Кромвель прыгает мне на колени, и мне приходится держать его, поскольку он заприметил противника. Я глажу его по носу.

– Он единственный из моих парней знал маму. – Шершавый язычок моего кота любовно лижет мне пальцы. – Знаешь, – усмехаюсь я, но не потому, что мне смешно, вовсе нет, – по-моему, он плакал не меньше меня, когда она умерла. Он просыпался около полудня и менял обе наши подушки, потому что они были насквозь мокрые от слез. Мы целыми днями просто лежали в обнимку и молчали; никто не хотел ни разговаривать, ни чтобы с ним разговаривали. Я никогда не любила его сильнее, чем в те месяцы, – я резко смахиваю слезу со щеки, – наверное, потому что мне не приходилось выслушивать весь этот бред, который он обычно несет своим тупым ртом.

Я встаю, и Кромвель спрыгивает у меня с колен.

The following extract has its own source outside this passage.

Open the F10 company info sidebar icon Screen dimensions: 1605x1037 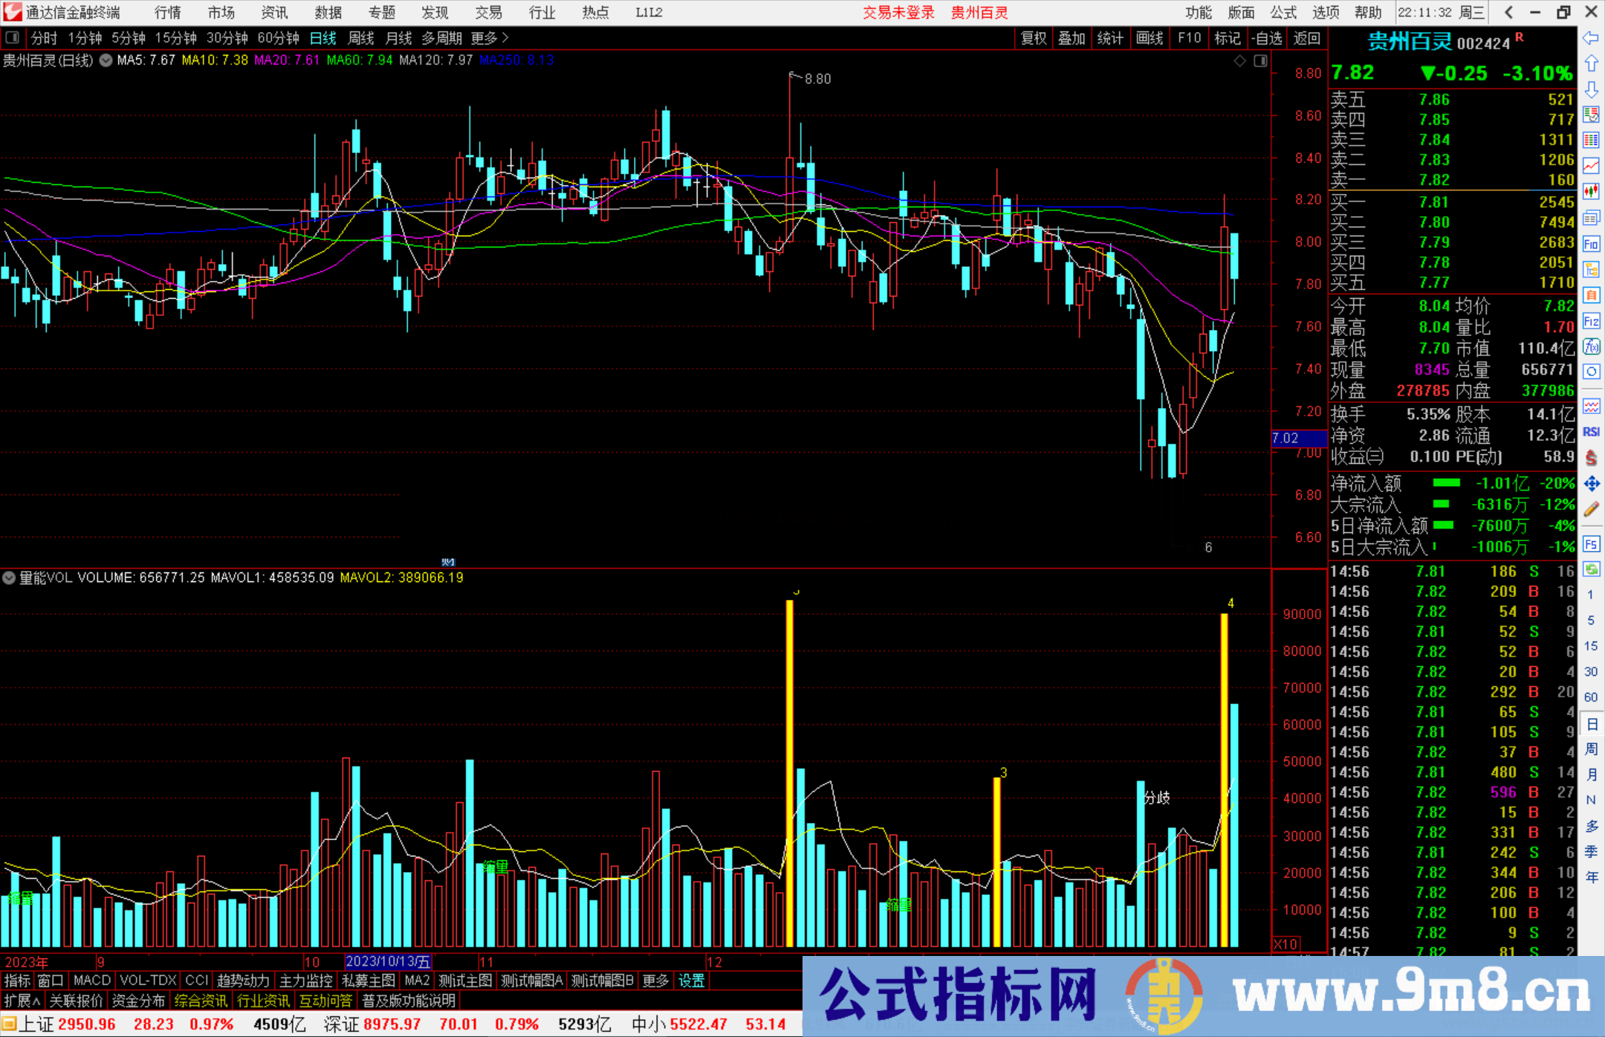point(1591,244)
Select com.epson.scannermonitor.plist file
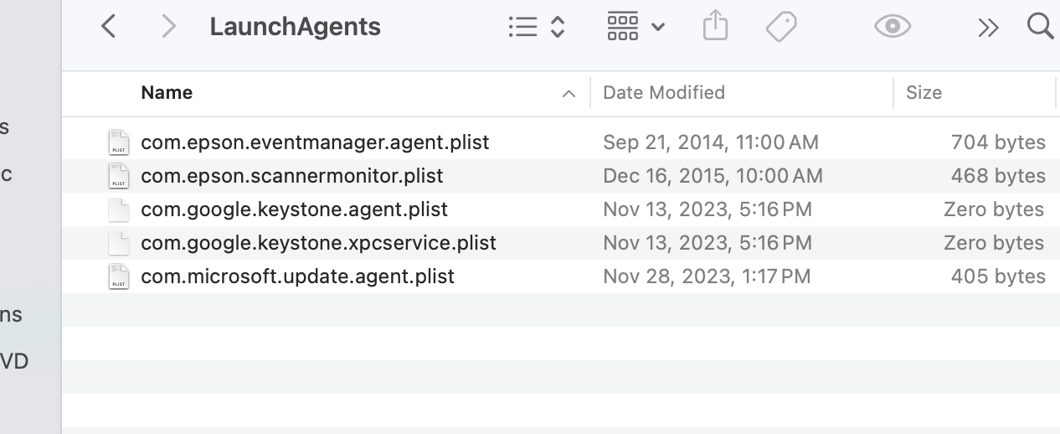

– В любом случае мне есть о чем подумать, кроме него. – Я подбираю историческую книгу, которая лежала открытой на столе в патио. На обложке красуется военный корабль с жуткой женщиной у штурвала. Ее вьющиеся от морской соли волосы выбиваются из-под кожаной треуголки. – Читать про женщин-пиратов намного интереснее, чем напоминать себе, что за три прошедших дня один гвардеец наблюдал, как я в очередной раз попадаю в идиотскую ситуацию, чаще, чем я покидала Тауэр на этой неделе.

Шестой раз за день имя Брэна высвечивается у меня в телефоне, сопровождаемое противной вибрацией (телефон дребезжит, как пневматическая дрель, у меня по столу). Я беру его только для того, чтобы закатить глаза и выключить. Вооружившись ручкой и стикерами, я запрыгиваю обратно в постель, занимая свое обычное для выходных дней положение.

Через несколько часов я дочитываю книгу и захлопываю ее. Из-за множества моих пометок в ней теперь добавилась как минимум тысяча слов и она стала вдвое толще. Руку у меня сводит судорогой, и я решаю наконец выйти из комнаты.

– Ты в порядке, детка? – Отец приветствует меня, пока я мнусь в дверях гостиной. – Принести тебе чего-нибудь? Хочешь, выпьем чаю? – Он собирается встать, но я кладу руку ему на плечо и останавливаю его.